GNIDZAZ
INFO
GNIDZAZ
BIOGRAPHY
Gnidzaz is born in 1947 in Toulouse.
Jean-Michel Gnidzaz we especially know bi and three-dimensional abstract compositions that marked his work in the 1990 Making use of collage games and folding single sheets of paper, rigorous geometric arrangements of directly effective color contrasts, the artist then revivifiait kinetics on a tradition unspectacular fashion. Jean-Michel Gnidzaz thus inspired the conceptual essence of the work of Soto rather than their tendency to gigantism, and refused the sanitized accuracy of other painters of the kinetic movement in favor of a personal touch restoring an essential gesture at a certain performativity of painting. Through his research, Jean-Michel Gnidzaz was able to produce a strong work, able to stand out with impertinence of figureheads who staked his training at the School of Fine Arts in Toulouse and the beginnings of his artistic career.
After a decade of reflection devoted to geometric compositions, Jean-Michel Gnidzaz breaks today with the pure abstraction, and a new direction in his work. Since 2003, he initiated a new series of portraits dedicated to the cultural icons of the twentieth century. Struck by the persistence in the collective unconscious of certain images or photographs of major cultural figures of the twentieth century, in particular those facing rebellion synonymous with the established order, Jean-Michel Gnidzaz questions here their iconic status.
Neutralizing the background of the original photograph, recomposing the portrait from two games and trichromatic, flat tints and alternating colored stripes reintroducing some kinetics, he deprives these incunabula of contemporary history of identification too immediate.

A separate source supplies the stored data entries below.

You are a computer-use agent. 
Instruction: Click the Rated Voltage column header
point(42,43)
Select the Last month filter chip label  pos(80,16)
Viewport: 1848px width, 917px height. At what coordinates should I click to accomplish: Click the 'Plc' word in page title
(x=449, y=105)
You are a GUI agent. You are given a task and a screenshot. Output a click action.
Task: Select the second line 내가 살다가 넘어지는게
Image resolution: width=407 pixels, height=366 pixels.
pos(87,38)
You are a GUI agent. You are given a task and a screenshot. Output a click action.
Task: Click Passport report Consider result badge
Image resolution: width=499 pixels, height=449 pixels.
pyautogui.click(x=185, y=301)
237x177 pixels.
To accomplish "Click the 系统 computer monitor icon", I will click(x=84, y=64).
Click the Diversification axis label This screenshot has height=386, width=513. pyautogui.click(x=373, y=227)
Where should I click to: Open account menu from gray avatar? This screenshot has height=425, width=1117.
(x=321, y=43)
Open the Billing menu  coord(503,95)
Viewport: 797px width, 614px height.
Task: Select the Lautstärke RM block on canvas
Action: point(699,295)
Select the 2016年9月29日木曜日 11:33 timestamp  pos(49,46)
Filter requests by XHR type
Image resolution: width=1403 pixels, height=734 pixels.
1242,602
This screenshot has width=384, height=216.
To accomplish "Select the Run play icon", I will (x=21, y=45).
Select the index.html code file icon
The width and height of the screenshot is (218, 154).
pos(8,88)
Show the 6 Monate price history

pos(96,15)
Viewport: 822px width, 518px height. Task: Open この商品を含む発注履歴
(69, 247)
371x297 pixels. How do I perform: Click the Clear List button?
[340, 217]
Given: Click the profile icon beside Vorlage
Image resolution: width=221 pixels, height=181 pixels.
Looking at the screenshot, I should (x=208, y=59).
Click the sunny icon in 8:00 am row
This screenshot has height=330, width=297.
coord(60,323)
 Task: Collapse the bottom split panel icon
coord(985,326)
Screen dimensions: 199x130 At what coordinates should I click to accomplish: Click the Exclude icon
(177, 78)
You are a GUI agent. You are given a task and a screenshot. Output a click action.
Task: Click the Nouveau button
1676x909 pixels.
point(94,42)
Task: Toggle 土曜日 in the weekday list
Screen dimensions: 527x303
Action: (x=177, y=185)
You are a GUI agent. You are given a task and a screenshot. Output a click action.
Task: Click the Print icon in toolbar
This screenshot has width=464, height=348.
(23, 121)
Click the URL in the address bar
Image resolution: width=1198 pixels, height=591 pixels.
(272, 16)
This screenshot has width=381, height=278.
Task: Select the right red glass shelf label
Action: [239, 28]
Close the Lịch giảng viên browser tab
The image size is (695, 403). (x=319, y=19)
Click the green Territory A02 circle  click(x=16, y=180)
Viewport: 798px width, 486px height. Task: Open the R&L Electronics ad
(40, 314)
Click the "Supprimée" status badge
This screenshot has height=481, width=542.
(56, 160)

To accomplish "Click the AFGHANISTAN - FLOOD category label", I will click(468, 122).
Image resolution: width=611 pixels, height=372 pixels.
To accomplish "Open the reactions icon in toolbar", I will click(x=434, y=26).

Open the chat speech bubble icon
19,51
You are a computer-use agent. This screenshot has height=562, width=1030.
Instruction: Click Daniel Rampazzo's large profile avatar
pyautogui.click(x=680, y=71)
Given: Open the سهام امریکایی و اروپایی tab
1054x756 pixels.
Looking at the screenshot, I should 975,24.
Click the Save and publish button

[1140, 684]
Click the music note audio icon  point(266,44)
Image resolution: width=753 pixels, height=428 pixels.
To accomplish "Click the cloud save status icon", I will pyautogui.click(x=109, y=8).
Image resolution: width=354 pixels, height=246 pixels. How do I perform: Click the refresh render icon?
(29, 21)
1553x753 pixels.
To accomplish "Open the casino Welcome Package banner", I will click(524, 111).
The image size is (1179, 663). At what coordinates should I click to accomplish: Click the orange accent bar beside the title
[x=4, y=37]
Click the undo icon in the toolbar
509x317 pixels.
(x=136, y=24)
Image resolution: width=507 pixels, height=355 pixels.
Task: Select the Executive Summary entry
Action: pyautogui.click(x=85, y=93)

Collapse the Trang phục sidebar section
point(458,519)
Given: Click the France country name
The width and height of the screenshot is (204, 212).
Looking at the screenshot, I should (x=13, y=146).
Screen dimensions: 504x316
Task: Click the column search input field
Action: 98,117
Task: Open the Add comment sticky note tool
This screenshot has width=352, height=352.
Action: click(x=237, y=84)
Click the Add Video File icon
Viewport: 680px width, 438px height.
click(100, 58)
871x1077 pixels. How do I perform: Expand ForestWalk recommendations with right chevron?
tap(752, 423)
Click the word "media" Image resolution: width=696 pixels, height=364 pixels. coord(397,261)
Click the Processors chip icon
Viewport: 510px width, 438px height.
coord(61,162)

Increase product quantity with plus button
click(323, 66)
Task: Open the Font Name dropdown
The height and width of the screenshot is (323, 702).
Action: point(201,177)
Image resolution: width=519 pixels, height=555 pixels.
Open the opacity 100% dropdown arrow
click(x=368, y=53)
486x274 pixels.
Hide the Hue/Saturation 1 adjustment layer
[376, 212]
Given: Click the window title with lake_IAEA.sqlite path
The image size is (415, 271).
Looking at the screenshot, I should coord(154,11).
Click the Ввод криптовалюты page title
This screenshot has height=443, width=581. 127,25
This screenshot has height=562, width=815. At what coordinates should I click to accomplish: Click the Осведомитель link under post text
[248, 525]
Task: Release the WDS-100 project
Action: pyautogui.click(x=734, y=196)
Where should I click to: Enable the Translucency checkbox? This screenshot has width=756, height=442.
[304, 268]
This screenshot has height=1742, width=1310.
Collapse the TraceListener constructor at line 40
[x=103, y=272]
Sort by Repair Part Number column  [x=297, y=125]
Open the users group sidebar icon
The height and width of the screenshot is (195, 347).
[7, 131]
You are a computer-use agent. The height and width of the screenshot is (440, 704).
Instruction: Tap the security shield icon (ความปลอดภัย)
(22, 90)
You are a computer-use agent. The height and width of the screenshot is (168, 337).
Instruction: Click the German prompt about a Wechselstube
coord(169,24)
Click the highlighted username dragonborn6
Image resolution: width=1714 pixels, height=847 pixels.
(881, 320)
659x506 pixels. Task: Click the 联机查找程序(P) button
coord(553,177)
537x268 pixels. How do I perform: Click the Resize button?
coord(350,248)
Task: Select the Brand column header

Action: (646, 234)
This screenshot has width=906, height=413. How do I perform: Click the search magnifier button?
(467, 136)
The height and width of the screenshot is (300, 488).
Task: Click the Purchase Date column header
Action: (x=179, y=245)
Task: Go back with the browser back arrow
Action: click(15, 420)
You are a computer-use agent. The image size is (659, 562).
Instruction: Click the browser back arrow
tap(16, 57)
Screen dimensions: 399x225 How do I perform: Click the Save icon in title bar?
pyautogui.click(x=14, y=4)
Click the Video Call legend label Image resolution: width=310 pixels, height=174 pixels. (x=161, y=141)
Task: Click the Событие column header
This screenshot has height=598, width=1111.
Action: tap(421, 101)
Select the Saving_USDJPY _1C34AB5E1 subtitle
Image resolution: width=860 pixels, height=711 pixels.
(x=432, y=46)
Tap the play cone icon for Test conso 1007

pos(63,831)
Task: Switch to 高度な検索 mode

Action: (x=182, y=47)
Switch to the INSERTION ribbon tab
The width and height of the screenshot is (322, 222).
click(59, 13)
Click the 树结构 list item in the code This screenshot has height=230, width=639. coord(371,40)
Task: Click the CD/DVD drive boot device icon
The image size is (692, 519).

So aside for a moment of consensus, respect agreed that their reserves usually these popular idols found some ability to belabor the viewer. The process grows to take a quick historical perspective to evolve our questions: what today would mean the beades, James Dean, or even Coluche in our society; what place they occupy in the minds of future generations; they escape the decorative status to which the commercial exploitation of their image relegated them? No, not yet have the answer, but the work of Jean-Michel Gnidzaz questions wisely.
This new series of portraits, and the flood of questions it raises arise fail as a new milestone in his artistic career and makes us curious to future developments.